After more than sixty years the song True Love Ways once again sets memories in motion recalling the year 1958 and those beautiful Buddy Holly lyrics.
Sometimes we'll sigh...Sometimes we'll cry...And we'll know why...Just you and I...Know true love ways.
Many of us still recall Holly's memorable and exciting guitar intro to "That'll Be the Day." Holly wrote and recorded his breakthrough hit with The Crickets in 1957. The song's title and refrain are supposedly a reference to a line uttered by John Wayne in the 1956 film The Searchers. Don't know how true that is but it sounds like something the Duke would say.
It's impossible to overstate the influence Buddy Holly had on rock n' roll.
He was a massive influence on the British Invasion, as evidence by "That'll Be the Day" being the first song to be recorded by The Quarrymen (later know as The Beatles) even though it was a demo disc.
Were it not for Buddy Holly, in my opinion, it's doubtful that the Beatles would've happened.
Most casual rock fans can name only a few Holly tunes: That'll Be the Day and Peggy Sue, but there is so much more than that.
Two of his most haunting, beautiful ballads are True Love Ways and Raining in My Heart. Holly's "True Love Ways" you hear on this page will bring a tear to your eye and the dreamy saxophone accompaniment by "Boomie Richman" is absolutely perfect.

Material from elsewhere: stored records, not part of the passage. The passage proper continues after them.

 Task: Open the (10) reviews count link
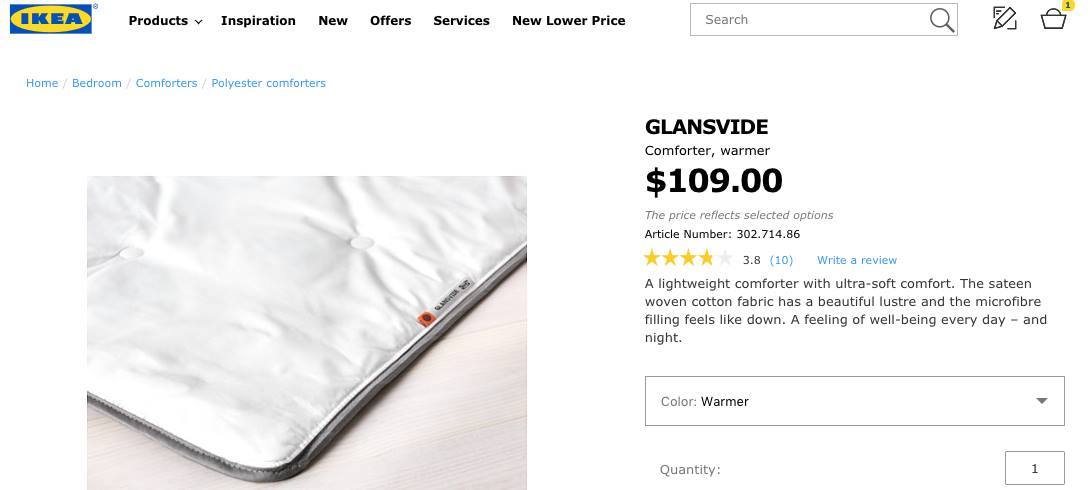[781, 260]

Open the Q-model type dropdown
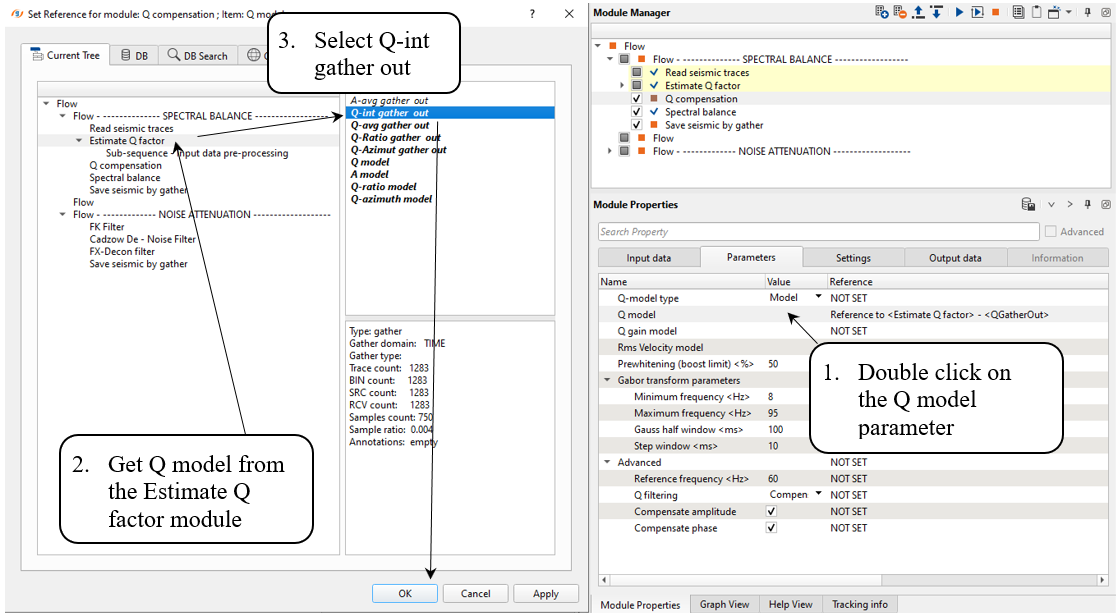tap(818, 297)
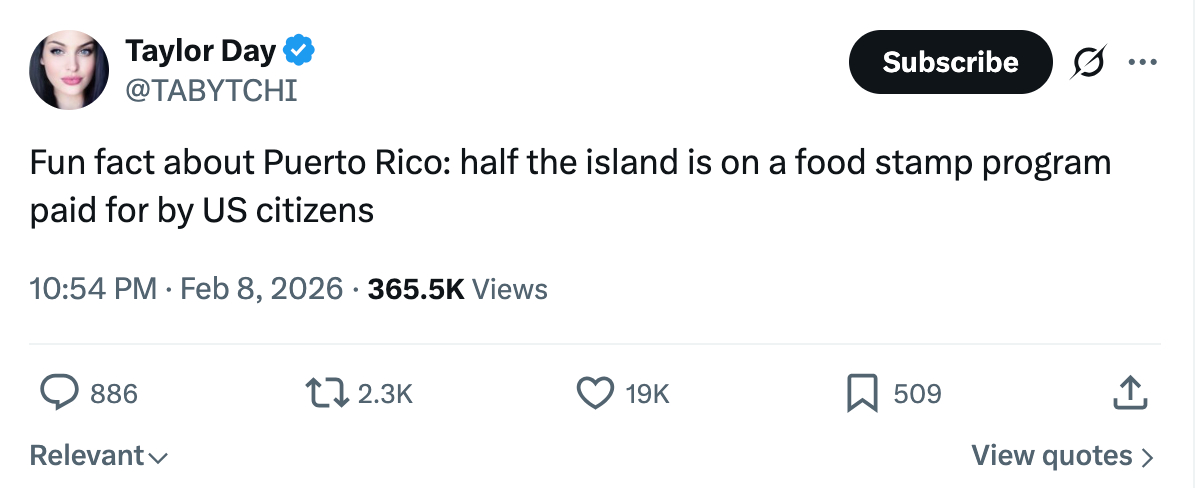Toggle the bookmark icon for this post
Screen dimensions: 1200x488
pos(862,393)
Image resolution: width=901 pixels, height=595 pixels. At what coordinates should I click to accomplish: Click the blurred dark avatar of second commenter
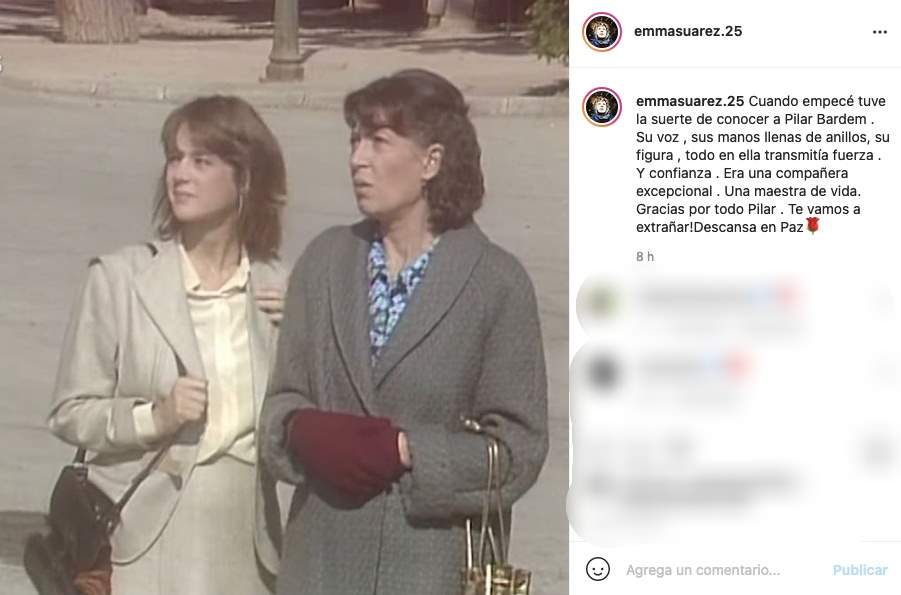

As you Listen to the innovative string arrangements on these tunes you'll begin to understand why Paul McCartney (who owns the Holly musical catalog) adopted these arrangements ten years later as a Beatle.
Richman was also noted for playing with the Tommy Dorsey Orchestra and Benny Goodman at the height of the Big band era.
He retired from the Benny Goodman band in 1956 and retired from studio work in 1972. His last recording was for the movie, The Godfather.
Another favorite of mine is the amazing "It Doesn't Matter Anymore," about a love gone wrong. The song was written by Paul Anka and again, the string arrangement is years ahead of its time.
Makes you wonder what might have been had Holly's life not ended so tragically and prematurely.
This beautiful song was written by Buddy Holly (though also credited to Norman Petty) and recorded with the Ray Ellis orchestra on October 21, 1958, in the presence of Buddy's wife, Maria Elena Holly.
The song was recorded at the Pythian Temple Studio in New York City.
But you have to appreciate the impact of this great song and the love that inspired it.
hours after they met, Buddy Holly proposed to Maria Elena Santiago at
PJ Clarke's in New York on June 20, 1958 at Table 53 and soon thereafter
wrote "True Love Ways" for her as a wedding gift.
It was not released until March 1960, after Buddy Holly's tragic death, when it was included on the album, The Buddy Holly Story, Vol. 2, on the Coral label.
Buddy Holly and the Crickets made some of the greatest Rock 'N' Roll records of all time.
It's a remarkable fact that such classics as "That'll Be The Day", "Peggy Sue", "Oh Boy", "Maybe Baby", "Rave On" and "Think It Over" were all recorded in a little less than twelve months during 1957-1958.
He was killed on February 3, 1959 in a plane crash near Clear Lake, Iowa. He was just 22 years old. Such a short life. Such a giant legacy.
It's clear that Holly was one of the truly great talents of his and our time.
Enjoy this wonderful old love song that is as beautiful today as it was when it was released more than 60 years ago.